The last just war. Maybe one of the few. Seems true to me, but what a concept.

As a boomer who came of age during the Vietnam madness, it's sometimes been hard to acknowledge and thank those who indeed gave the ultimate sacrifice for us in WWII. My father was too old at the time to go into the service, and my family was not personally touched by the Holocaust, but to this day I get shivers and tears at the thought of it.

On both of these fronts--the war itself and the shoah--it's Steven Spielberg that has re-created some of the most lasting images, outside of the actual photos from the death camps.

Schindler's List. Saving Private Ryan.

An image from each haunts me. In Schindler's List, it's the Nazi idly shooting the little girl, an act of such insane evil, performed perhaps hundreds of thousands of times, incomprehensible, too much to countenance, yet of course it must be.

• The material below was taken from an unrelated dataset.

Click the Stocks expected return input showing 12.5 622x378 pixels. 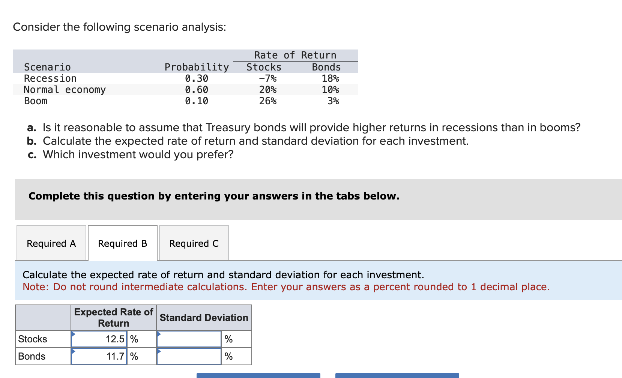(x=99, y=339)
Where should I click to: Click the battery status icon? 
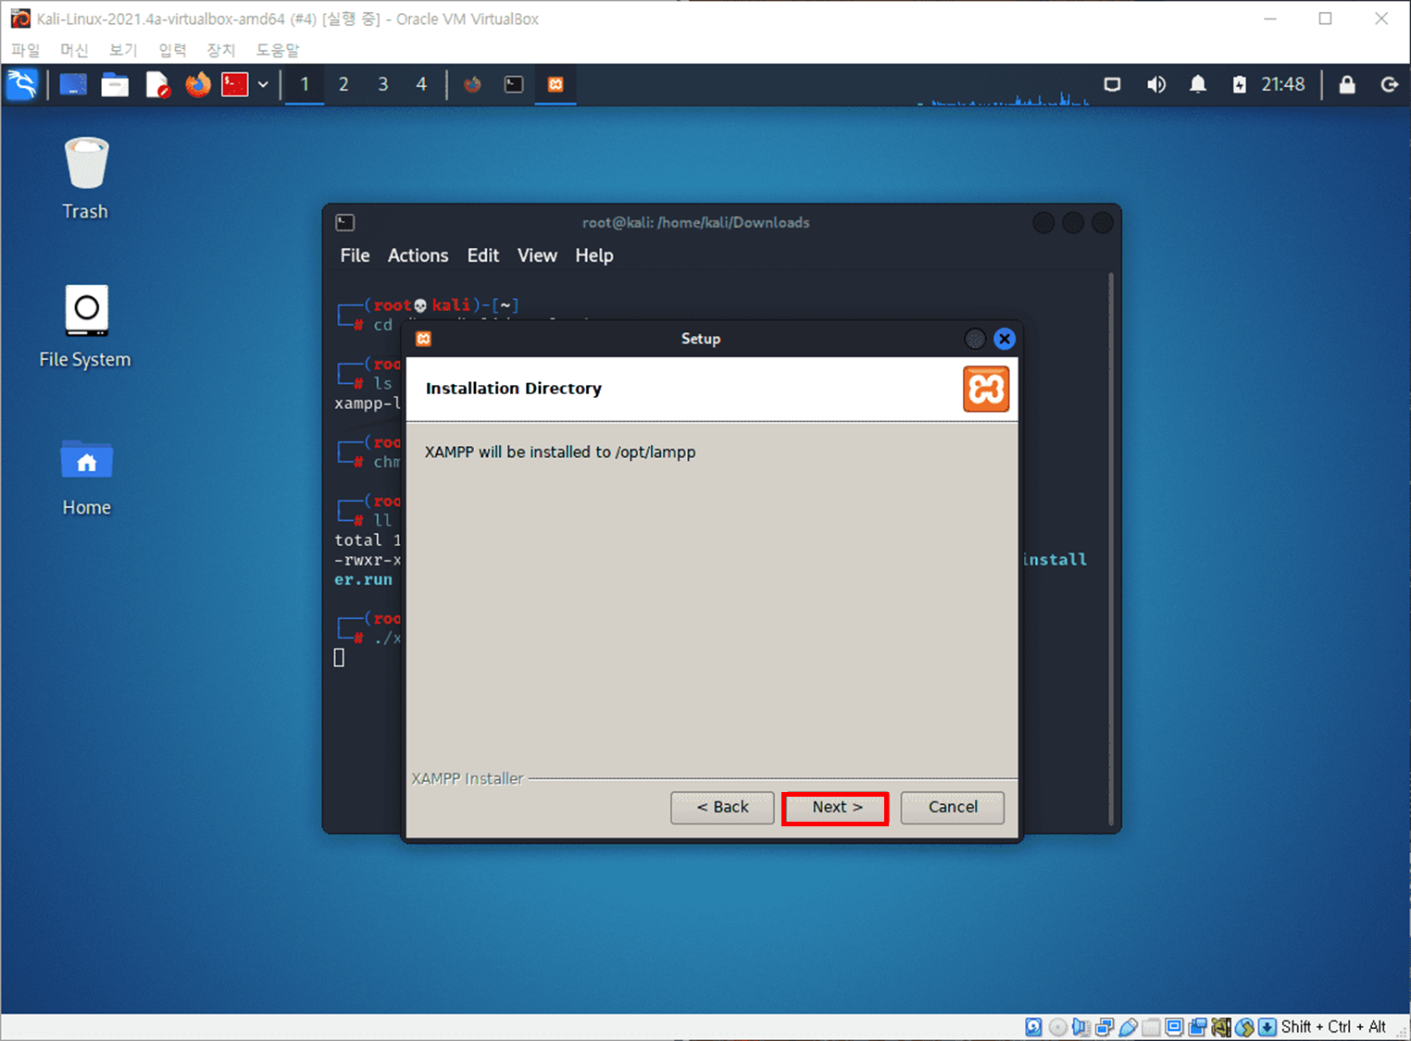(1239, 84)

But, surprisingly, it's an image from Saving Private Ryan that I can't get out of my mind, and it's the one that reminds me to be grateful to all those who fought and died in that war. It's in the opening scenes of the landing on Omaha Beach. One of the Higgins boats reaches the shore, the landing panel opens, and before any soldier--any scared-to-death teenager--in the boat can even move an inch, every one of them is killed instantly from machine gun fire.

I heard a vet on NPR today describe what seemed to be that very event. Or another one just like it. How many were there?

Nevermind. There were many.

And we are here now because of those events. I'm taking a moment to reflect on that obvious point, and how lucky I was to be born when and where I was.